テストですべての単位を取得した生徒は1年間、自分の好きな授業を取ってもいいし、他のことをしていてもいい、学園への登校義務があるから1年間は通わなければならないけれど、優秀な人間ほど直ぐに卒業できる制度のはずだ。
「全寮制ということは、私1人で行くのですね」
「待ってください。お嬢様1人での生活など無理です、わたしも同行させてください」
あらら、私1人で皇国に行くつもりだったのだけれど、メイドのメリッサがついて来たいと言い出してしまったわ。
「私1人でも大丈夫よ?」
「お嬢様1人ではお料理もお掃除もできないではないですか」
「できないってことはないわよ。料理も掃除も専用の魔導具を作ったもの」
そう、私の趣味で作った魔導具には料理用の物や掃除用の物もあるのよ。
「どういうものか、確認させていただいても?」
「料理用の物はね、材料を入れるとパンが自動で出来上がるのよ!」
「材料……お嬢様、パンの材料をご存じで?」
「料理人のバートンに聞いたから大丈夫よ! 小麦粉と水、あとは塩でしょ」
私だって馬鹿じゃない。試運転の際にバートンに材料を用意してもらった時に確認済みよ。
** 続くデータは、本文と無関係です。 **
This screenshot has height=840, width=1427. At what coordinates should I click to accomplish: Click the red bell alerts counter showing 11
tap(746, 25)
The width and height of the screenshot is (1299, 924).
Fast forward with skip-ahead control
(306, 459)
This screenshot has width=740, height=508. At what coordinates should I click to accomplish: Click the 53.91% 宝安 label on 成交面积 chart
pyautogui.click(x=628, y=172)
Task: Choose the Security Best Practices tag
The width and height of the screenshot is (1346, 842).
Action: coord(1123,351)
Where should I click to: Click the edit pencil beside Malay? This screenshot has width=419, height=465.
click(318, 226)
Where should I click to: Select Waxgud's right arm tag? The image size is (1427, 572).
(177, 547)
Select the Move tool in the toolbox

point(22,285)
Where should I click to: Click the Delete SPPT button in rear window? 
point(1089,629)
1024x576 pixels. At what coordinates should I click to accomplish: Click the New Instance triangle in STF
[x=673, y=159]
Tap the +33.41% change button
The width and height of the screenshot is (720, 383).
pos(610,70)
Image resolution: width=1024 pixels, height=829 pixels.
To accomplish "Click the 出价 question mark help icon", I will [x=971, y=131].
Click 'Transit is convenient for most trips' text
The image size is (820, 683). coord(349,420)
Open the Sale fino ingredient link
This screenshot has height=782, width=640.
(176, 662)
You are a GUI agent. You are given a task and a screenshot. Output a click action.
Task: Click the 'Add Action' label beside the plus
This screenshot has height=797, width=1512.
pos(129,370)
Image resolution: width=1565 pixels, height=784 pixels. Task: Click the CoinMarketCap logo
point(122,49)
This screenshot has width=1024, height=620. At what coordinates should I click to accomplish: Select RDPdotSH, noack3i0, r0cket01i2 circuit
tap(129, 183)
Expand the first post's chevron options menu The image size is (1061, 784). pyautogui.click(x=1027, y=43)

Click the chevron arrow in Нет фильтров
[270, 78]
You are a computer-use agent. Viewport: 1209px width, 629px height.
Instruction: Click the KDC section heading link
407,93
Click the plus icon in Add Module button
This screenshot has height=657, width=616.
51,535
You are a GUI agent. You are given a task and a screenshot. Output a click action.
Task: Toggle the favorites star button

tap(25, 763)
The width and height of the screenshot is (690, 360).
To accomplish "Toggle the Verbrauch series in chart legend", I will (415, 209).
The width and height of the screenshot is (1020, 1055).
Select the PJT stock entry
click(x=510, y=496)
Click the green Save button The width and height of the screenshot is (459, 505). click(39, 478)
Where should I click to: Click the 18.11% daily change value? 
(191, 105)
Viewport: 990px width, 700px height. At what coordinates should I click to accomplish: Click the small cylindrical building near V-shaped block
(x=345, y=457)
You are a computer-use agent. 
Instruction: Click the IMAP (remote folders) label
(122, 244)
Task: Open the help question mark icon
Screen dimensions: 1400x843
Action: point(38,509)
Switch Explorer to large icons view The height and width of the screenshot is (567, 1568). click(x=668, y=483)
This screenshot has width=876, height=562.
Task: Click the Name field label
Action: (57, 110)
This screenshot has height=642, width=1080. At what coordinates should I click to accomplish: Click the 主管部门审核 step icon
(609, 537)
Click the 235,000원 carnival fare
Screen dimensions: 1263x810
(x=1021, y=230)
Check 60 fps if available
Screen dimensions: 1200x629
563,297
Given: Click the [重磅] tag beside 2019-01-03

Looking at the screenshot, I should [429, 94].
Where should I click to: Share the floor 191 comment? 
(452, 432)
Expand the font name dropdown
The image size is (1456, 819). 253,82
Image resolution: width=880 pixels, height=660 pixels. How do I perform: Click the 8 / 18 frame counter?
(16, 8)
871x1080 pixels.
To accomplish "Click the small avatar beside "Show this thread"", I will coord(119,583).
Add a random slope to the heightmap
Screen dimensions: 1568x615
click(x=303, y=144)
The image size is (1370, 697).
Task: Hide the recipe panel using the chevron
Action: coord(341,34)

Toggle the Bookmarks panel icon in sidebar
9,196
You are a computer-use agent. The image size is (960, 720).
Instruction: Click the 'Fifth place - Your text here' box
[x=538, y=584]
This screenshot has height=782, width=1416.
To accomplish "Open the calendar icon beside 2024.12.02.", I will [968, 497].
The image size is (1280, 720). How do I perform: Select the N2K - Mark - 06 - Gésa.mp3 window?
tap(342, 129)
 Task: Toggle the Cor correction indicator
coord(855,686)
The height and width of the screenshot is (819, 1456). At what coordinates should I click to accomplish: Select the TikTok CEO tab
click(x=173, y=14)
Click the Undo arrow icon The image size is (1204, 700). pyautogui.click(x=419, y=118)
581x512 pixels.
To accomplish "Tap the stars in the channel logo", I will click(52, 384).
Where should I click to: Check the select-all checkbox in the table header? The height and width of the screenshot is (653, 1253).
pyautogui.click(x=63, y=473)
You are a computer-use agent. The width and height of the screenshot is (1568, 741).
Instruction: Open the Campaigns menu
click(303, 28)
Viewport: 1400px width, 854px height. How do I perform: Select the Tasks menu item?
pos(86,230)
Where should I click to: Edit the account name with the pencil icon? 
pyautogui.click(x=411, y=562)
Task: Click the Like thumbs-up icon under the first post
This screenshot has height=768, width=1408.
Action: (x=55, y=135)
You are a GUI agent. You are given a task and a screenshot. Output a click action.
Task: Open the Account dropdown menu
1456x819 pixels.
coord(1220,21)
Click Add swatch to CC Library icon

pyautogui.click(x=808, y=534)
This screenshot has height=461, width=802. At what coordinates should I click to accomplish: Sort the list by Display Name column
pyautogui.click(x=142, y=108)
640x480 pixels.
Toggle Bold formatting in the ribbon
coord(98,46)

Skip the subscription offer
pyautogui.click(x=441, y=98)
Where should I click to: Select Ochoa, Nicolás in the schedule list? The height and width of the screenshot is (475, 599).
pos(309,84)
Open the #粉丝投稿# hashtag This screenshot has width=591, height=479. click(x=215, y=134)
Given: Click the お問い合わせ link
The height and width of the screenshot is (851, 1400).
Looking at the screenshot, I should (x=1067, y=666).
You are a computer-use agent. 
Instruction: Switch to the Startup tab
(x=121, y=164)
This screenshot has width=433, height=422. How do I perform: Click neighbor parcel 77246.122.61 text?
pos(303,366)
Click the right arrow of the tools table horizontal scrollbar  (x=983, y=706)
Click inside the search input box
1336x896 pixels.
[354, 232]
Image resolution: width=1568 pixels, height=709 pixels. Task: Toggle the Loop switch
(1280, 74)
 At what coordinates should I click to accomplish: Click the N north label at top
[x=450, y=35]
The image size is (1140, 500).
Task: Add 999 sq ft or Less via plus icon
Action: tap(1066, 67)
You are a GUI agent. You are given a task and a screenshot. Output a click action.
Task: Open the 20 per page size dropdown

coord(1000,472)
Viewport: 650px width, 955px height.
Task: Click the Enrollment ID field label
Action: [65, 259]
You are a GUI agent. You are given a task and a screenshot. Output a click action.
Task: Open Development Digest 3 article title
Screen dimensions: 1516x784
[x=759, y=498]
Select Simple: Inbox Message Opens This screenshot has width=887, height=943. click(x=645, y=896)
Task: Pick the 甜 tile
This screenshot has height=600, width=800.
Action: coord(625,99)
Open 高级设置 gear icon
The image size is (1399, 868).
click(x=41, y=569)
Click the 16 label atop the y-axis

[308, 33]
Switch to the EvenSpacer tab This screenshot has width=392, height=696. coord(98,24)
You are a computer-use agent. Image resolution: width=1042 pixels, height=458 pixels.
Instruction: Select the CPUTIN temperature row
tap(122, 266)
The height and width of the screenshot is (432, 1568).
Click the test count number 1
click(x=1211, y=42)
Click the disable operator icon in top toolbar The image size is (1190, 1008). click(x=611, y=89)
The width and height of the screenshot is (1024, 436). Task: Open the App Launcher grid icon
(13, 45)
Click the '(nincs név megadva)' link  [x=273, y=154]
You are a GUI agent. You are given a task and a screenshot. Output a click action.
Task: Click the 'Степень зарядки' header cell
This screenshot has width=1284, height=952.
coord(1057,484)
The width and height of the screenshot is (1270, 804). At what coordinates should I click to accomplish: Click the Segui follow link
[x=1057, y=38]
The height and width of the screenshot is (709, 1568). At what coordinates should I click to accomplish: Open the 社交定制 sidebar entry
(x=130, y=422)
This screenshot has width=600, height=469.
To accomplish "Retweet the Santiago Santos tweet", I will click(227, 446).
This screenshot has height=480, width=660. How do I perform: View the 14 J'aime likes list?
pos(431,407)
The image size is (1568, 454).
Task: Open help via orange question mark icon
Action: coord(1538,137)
「まあ、最低限のものはそれでできますが、お嬢様が食べていたパンには他にも材料が必要ですよ? それに、お嬢様、小麦粉には種類があることをご存じで?」
「種類?」
メリッサは何を言っているのかしら? 小麦粉と言えば、あの小麦粉でしょ、あの白い粉。
「はあ……お嬢様。小麦粉にはパンに向く種類、お菓子に向く種類、麺類に向く種類とあるのですよ」
「えっ!?」
「ふむ、確かにこの様子では1人にするのも心配だな」
「待って待って、お掃除用の魔導具なら大丈夫だから! 水をセットすれば自動で汚れを取ってくれるものでね」
「お嬢様、家具の中には水にさらしてはいけないものもありますが、それはご存じですよね?」
えっ!? 嘘!? お掃除って水をかけて汚れを落として拭けばいいんじゃないの!?
「その様子だと、掃除も1人では無理そうだな」
お父様が笑いをこらえながら言ってくるけど、絶対お父様も1人で掃除も料理もできないでしょっ!
「ですので、わたしがお嬢様についていきたいと思います」
「旦那様、使用人は全員、旦那様についていきたいとのことでまとまりました」
「ふむ、家族も含めて全員か?」
「はい、旦那様が望めばこのままお仕えし、仕事がなければ旦那様たちの傍で別の職につきたいと」
「ふむ、共和国でもそれなりの屋敷に住むつもりだし、皆にはこのまま仕えてもらえれば助かる。だが、アイリスが皇国に1年間住むことになってな」
「聞いておりました、学園の寮ですよね。確かあそこの寮は、使用人用の部屋がついているはずですし、何人か連れて行ってもよいのでは?」
待って待って、私の意見無視して勝手に話を進めないでよ! 確かに料理も掃除もできないけど……。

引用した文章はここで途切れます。